TaylorMade went on the offensive in their on-going legal battle with PXG that stemmed from a lawsuit the Scottsdale-based upstart levied earlier this year.
GolfDigest.com’s Mike Stachura combed through TaylorMade’s 189-page counterclaim and pulled the pertinent information.
The rancor between PXG and TaylorMade over golf club patents continues, only now legal accusations are being fired from both sides.
In documents filed in U.S. District Court in Arizona two weeks ago, TaylorMade is now accusing PXG of violating patents.
According to the documents, TaylorMade details how PXG is violating seven TaylorMade patents in irons and woods. The 189-page counterclaim not only denies that TaylorMade is infringing any of the PXG patents, but also asks the court to prevent PXG from selling most of its current products, including all the PXG 0311 irons (0311, 0311T, 0311XF, 0311X) and PXG woods, including the 0811 drivers and 0341 fairway woods for violations of patents granted to TaylorMade between 2007 and 2016.
The dustup continues. TaylorMade now goes after PXG in patent infringement dispute: https://t.co/pGRarI4Osb pic.twitter.com/79HueTcoCL
— Golf Digest (@GolfDigest) November 29, 2017
The two companies have been in a legal tussle since PXG filed suit in September, accusing TaylorMade’s about-to-be-introduced P790 irons of violating eight PXG patents. PXG requested a hearing for a temporary restraining order and preliminary injunction to stop the sale of the TaylorMade irons, but was denied the request three days after it was made.
PXG subsequently has brought in new lawyers for its case and its original lawyers withdrew in October. The new PXG lawyers include Brian Lacorte, an intellectual property lawyer with the Ballard Spahr firm based in Phoenix.
TaylorMade’s lawyers, from the Washington, D.C.-based intellectual property litigation firm Sterne, Kessler, Goldstein and Fox and the Phoenix-based Beuss, Gilbert, also requested that PXG’s case be dismissed for “failing to plausibly allege” that the P790 irons “practice even a single claim of the asserted patents.”

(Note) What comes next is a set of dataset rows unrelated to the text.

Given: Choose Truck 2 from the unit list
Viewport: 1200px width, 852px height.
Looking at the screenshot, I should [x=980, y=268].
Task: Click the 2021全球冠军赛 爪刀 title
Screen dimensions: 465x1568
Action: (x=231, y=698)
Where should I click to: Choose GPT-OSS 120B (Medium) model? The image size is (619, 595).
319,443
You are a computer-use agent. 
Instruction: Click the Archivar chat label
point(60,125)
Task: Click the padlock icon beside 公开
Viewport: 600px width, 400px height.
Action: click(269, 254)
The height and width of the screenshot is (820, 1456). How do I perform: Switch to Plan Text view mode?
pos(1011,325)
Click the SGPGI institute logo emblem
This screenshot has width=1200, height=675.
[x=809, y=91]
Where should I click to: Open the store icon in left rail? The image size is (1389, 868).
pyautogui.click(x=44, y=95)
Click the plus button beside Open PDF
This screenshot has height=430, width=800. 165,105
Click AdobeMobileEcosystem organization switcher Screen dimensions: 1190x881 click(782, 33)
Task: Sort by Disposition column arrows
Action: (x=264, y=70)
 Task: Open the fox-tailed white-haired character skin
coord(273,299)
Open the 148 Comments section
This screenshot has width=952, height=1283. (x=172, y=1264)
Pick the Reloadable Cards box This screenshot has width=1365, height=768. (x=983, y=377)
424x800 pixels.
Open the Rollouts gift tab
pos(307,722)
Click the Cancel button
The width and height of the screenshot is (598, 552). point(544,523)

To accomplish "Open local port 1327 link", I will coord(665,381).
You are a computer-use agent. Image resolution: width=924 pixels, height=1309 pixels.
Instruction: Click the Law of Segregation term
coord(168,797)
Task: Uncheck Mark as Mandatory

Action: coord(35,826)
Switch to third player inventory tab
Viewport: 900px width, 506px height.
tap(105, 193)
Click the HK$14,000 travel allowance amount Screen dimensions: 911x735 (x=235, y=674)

TaylorMade’s documents also make the case that five of the patents in PXG’s original lawsuit should be declared invalid “for failure to satisfy the conditions of patentability.”
In requesting the original PXG patent infringement case be dismissed, TaylorMade’s lawyers are citing a plausibility standard that requires a plaintiff to produce facts in its initial filing that “nudge their claims across the line from conceivable to plausible” that patents were infringed.
TaylorMade’s lawyers are saying PXG has failed to do just that. In its request for dismissal, TaylorMade’s motion states, “because PXG’s complaint fails to map the features of the P790 irons onto the limitations of even one claim, the complaint should be dismissed.”
TaylorMade’s denial of infringement of the PXG patents is not surprising (and already was originally argued by TaylorMade in winning September’s temporary restraining order hearing. Its decision to countersue PXG for patent infringement, however, suggests it’s not merely defending itself, it’s asking the court to do the same to PXG that PXG was asking the court to do to TaylorMade. Only in this case, TaylorMade isn’t interested in stopping the sale of just one product. It’s going after nearly all of PXG’s inventory.